Ververica is seeking a Site Reliability Engineer (SRE) contractor to design, provision, and maintain the infrastructure for its Unified Streaming Data Platform across multiple cloud providers, including AWS, GCP, and Azure.
The role involves collaborating with software engineering teams to enhance feature delivery, optimize performance, and address security vulnerabilities.
Key responsibilities include building and maintaining infrastructure, managing Infrastructure as Code (IaC) using Terraform, implementing observability tooling, ensuring system reliability, improving infrastructure architecture, enhancing CI/CD pipelines, monitoring security vulnerabilities, contributing to product development, participating in on-call rotations, and maintaining documentation.
Requirements:
A Bachelorโs degree in Computer Science, Information Technology, or a related field is required.
Candidates must have a minimum of 2 years of hands-on experience with Kubernetes clusters, Helm charts, controllers, and operators.
Proficiency in designing and maintaining Terraform code with best practices is essential.
Strong knowledge of observability tools and practices, including metrics, logging, and alerting systems, is required.
Experience implementing SRE principles such as SLIs, SLOs, and error budgets is necessary.

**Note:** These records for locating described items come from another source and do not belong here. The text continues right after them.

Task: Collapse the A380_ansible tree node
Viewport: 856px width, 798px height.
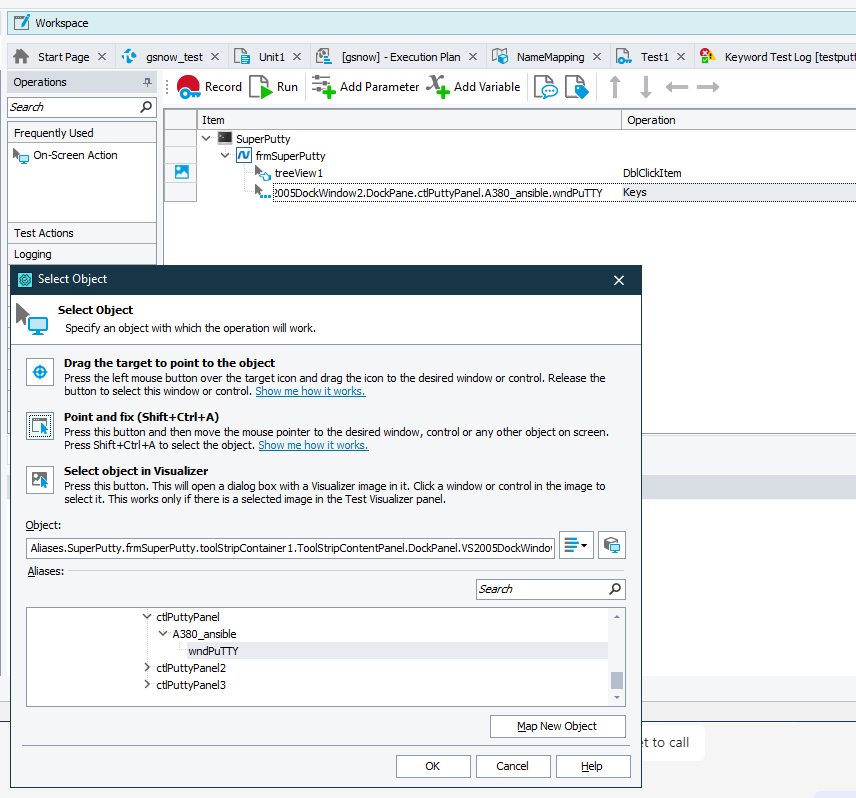Action: point(164,634)
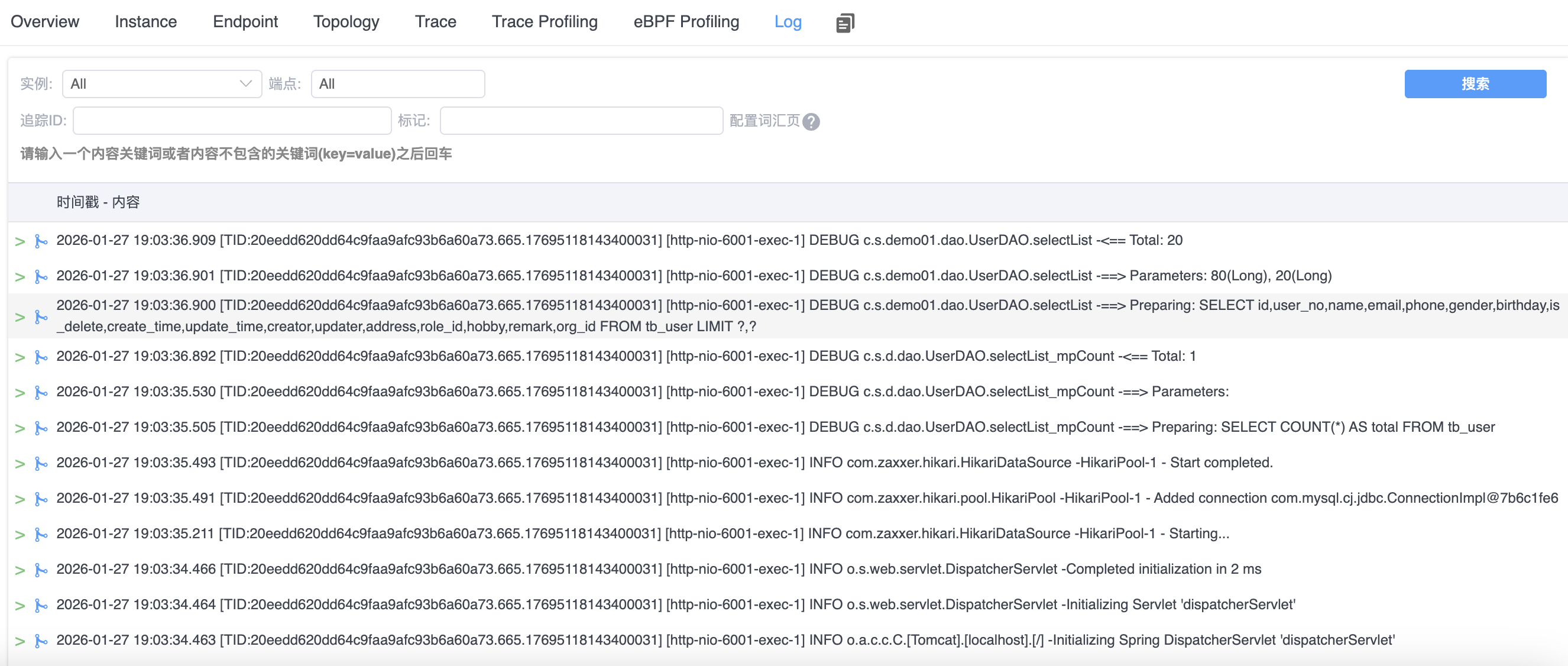Viewport: 1568px width, 666px height.
Task: Expand log row at 19:03:35.530 Parameters
Action: [20, 393]

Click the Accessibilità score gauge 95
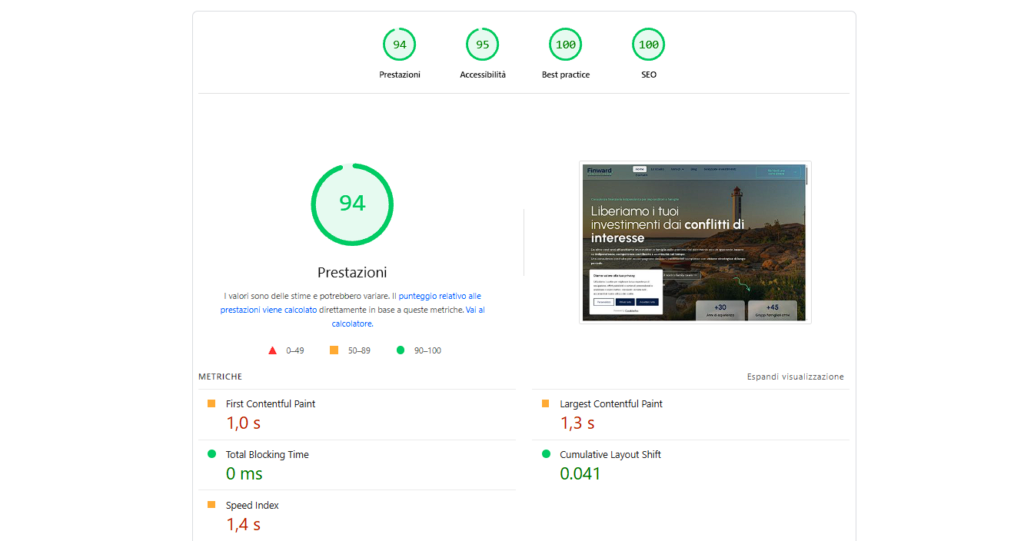[x=482, y=45]
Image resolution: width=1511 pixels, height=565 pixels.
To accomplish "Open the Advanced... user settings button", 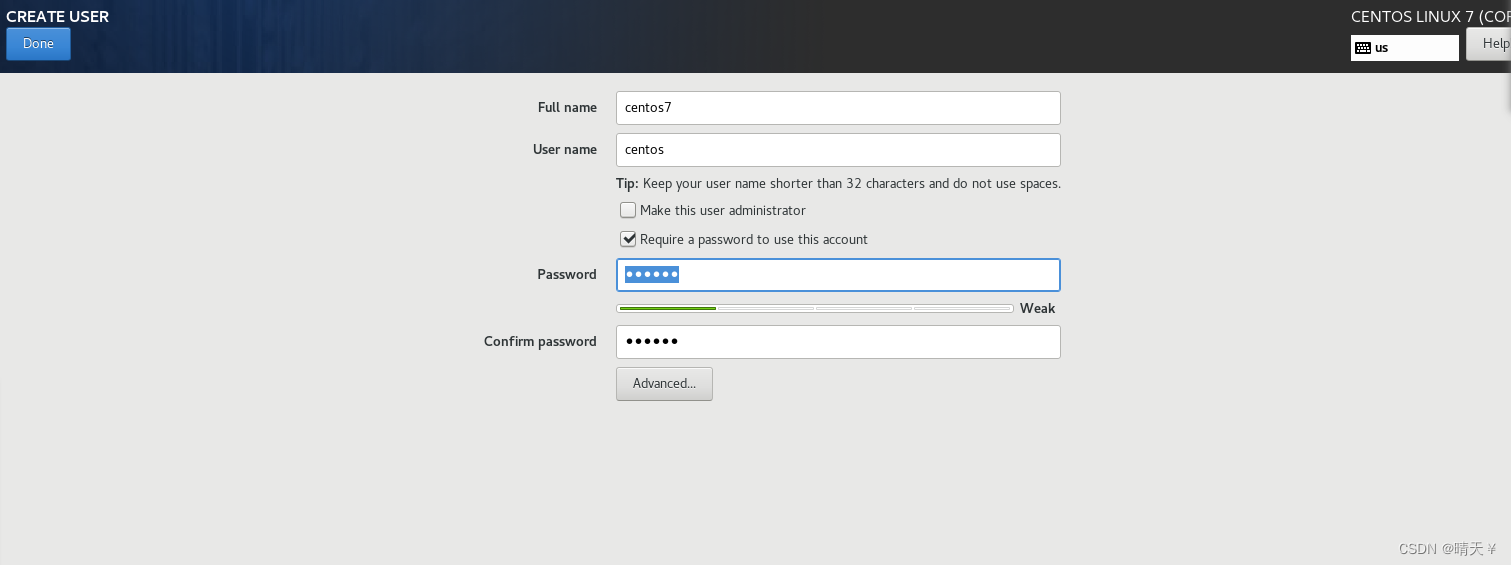I will coord(664,384).
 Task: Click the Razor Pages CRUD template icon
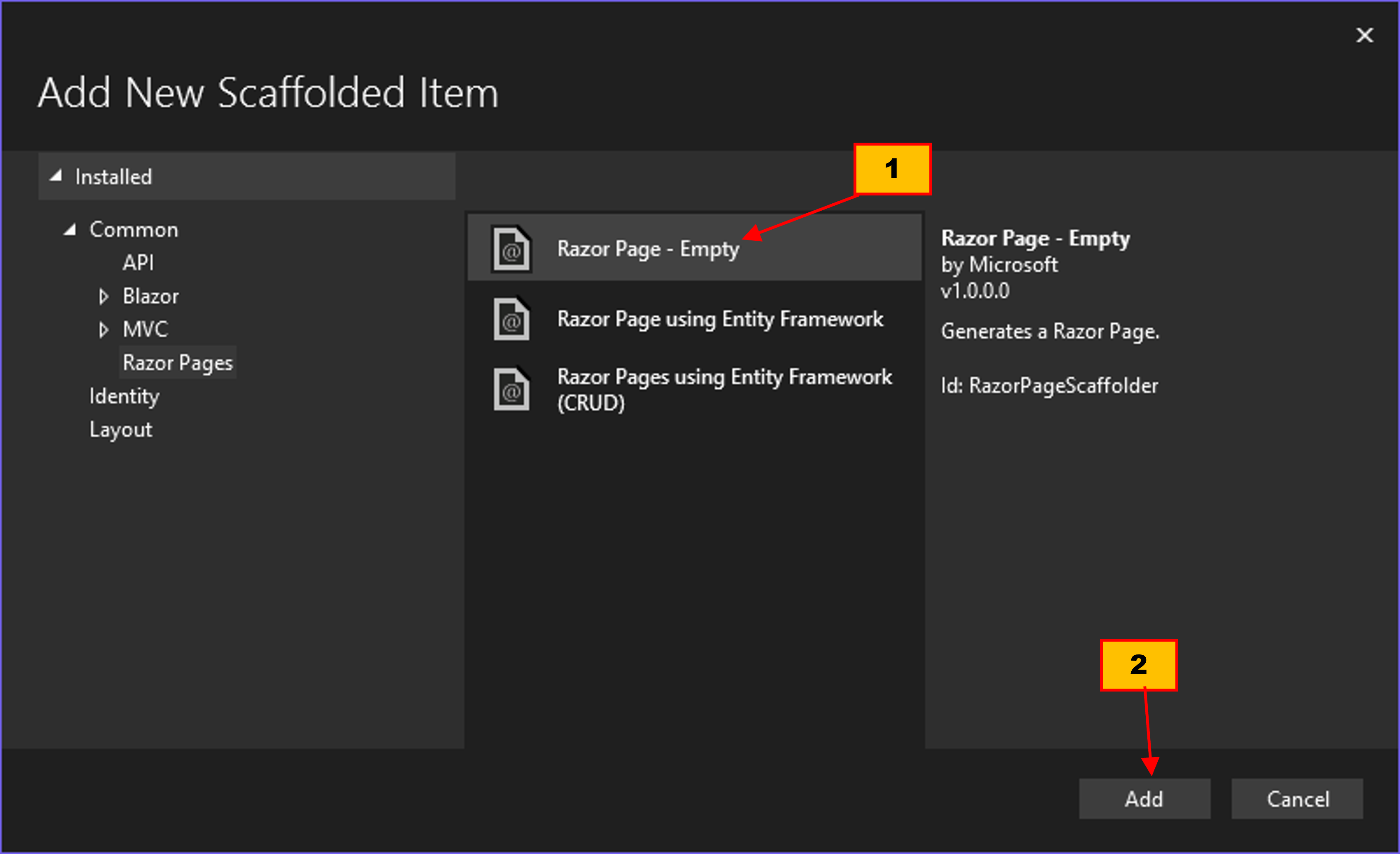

A solid understanding of Linux systems and networking in cloud environments is required.
Hands-on experience managing multiple Kubernetes clusters is essential.
Familiarity with distributed systems or streaming data platforms is preferred.

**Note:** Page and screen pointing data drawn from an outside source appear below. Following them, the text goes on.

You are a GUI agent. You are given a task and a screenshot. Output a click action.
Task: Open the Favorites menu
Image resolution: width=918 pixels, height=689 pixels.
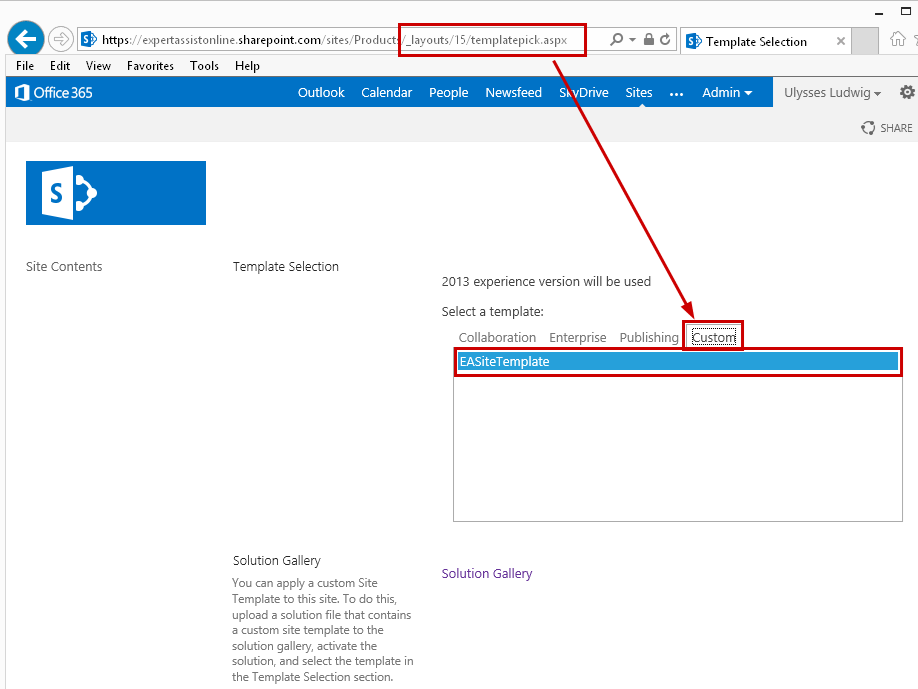[x=150, y=66]
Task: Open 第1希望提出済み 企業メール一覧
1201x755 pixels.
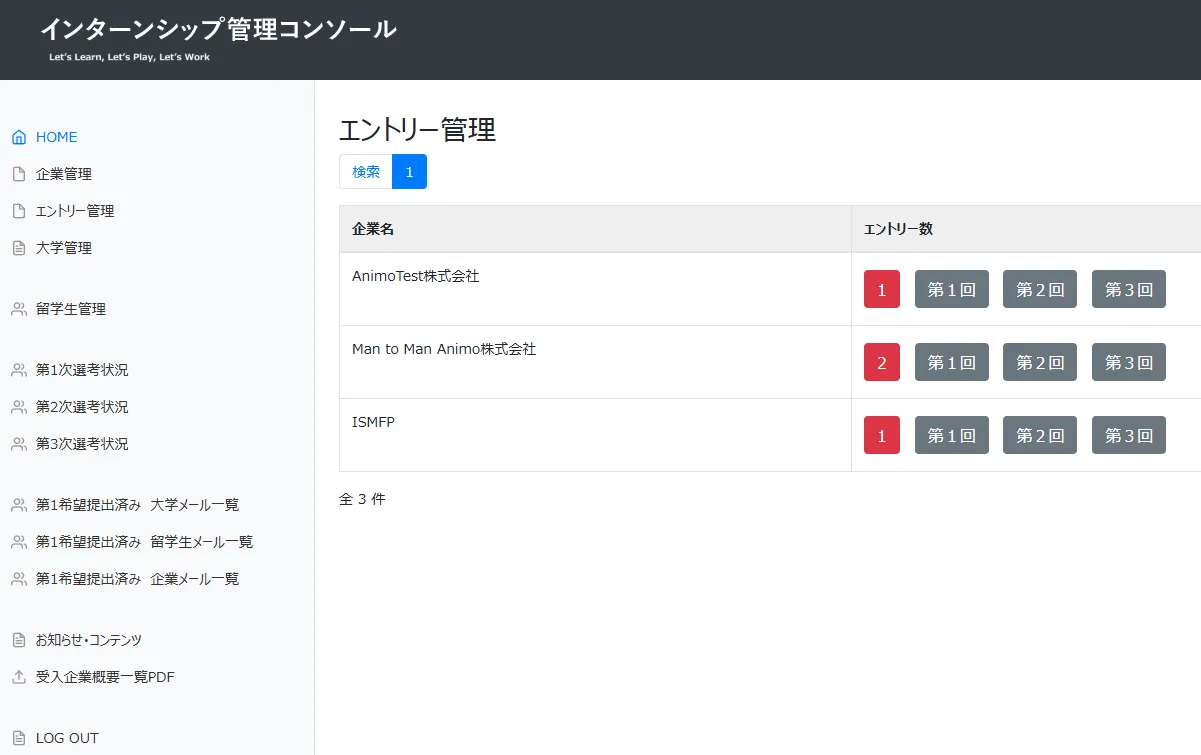Action: (x=137, y=579)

Knowledge of cloud-native security best practices is required.
Benefits:
The position offers the opportunity to work with cutting-edge technology in real-time data processing and analytics.

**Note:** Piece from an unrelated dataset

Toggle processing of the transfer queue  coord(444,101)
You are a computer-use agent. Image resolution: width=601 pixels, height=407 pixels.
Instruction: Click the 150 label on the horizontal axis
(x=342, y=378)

Contractors will have the chance to collaborate with a team of experts in the field, enhancing their professional development.
The role includes the flexibility of working across multiple cloud platforms, providing diverse experience.
Participation in on-call rotations allows for hands-on experience in managing incidents in a 24/7 live infrastructure.
The position supports continuous learning and improvement through architectural enhancements and best practices in reliability.